I spent last week in Tampere leading a full-day AI workshop for educators from across Europe. These sessions let us move past inspiration into practice, and I always learn from the realities of the classroom. If your school, municipality, or organization wants something similar, send me a note. And you can still tune in for my Wednesday talk AI as our multiple-choice test.
1.
I joined Samuel Arbesman on Orthogonal Bet podcast to talk about how children, educators, and cities can relate to computing. I also made a case for reconnecting computing with early-childhood traditions like Piaget, Papert, and Reggio Emilia, and for restoring a bit of historical memory to a tech culture that forgets its own origins.
If you enjoy smart, cross-disciplinary discussions, this podcast is for you. Some of my favorite episodes: Nadia Asparouhova, Chaim Gingold, Ben Reinhardt, Adrian Tchaikovsky, and Omar Rizwan.
2.
Speaking of Piaget: I finished The Fractalist: Memoir of a Scientific Maverick a few days back (thank you, Diana, for the recommendation!). Benoit Mandelbrot’s story was marvellous (“Woe to the poet born in an interesting piece of geography in a violent time”), and to my surprise he also spent 1955–1957 in Geneva to collaborating with Piaget at the International Centre for Genetic Epistemology.
3.
We finally read Margaret Wise Brown’s classic The Dead Bird (with tender illustrations by Christian Robinson). It was moving to watch my three-year-old encounter death for the first time. After we finished, he wanted to replay the burial and the singing, again and again. This is a new kind of reading joy for me too: it reminds me of large, uncompromising feelings of my own from when I was his age
4.
History rides again. I love this credo from Robin Sloan: “One really must not become insensate to the fact that computers got super weird, super fast.” Whenever I work with educators, I try to explain this gargantuan shift.
5.
Calder Gardens looks amazing: Philadelphia, Alexander Calder’s work, nature, art, and architecture. From The New Yorker: “In Philadelphia’s Calder Gardens, a Dynasty Comes Home.”
6.
Marvin Minsky came up with the term “Papert’s Principle” to describe how some of the most crucial steps in mental growth are based not simply on acquiring new skills, but on acquiring new administrative ways to use what one already knows. It reminds me of the discussion around LLM agents and makes me hope we will one day have tiny Papert controls built into our models..
7.
Alison Gopnik is giving a talk at the Santa Fe Institute on October 21, 2025 7:30 PM (also streaming on YouTube). I think Gopnik is such an interesting thinker and I like how she jumps between computer science and early childhood in such a seamless way.
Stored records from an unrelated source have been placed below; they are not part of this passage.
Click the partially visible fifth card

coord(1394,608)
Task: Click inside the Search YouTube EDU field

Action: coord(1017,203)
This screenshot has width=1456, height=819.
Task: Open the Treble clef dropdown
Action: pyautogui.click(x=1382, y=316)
The extended human childhood allows a period of protected broad-ranging exploration and truth-seeking, adulthood allows exploitation and resource gathering, and post-menopausal elderhood allows caregiving and cultural transmission. Each period involves motivations and computational capacities that are in tension with those of other periods, but the full suite of development allows for maximal adaptation to changing and variable environments. The human life history offers lessons for AI, suggests Gopnik. Different types of AI enable different capacities: intrinsically motivated reinforcement learning can help enable exploration and truth-finding, while Large Language Models are means of cultural transmission.
8.
My reader notes are the best. This is such an interesting observation:
I’m interested in childhood-based approaches to learning for adults, myself included. I learned in Gabriel Winer’s book Fluent Forever that each language has an order in which all students learn its verb tenses—both native child speakers and second-language-learning adults. Nobody who learns english understands “she dances” before “she IS dancING.” I want to understand coding like a kid does.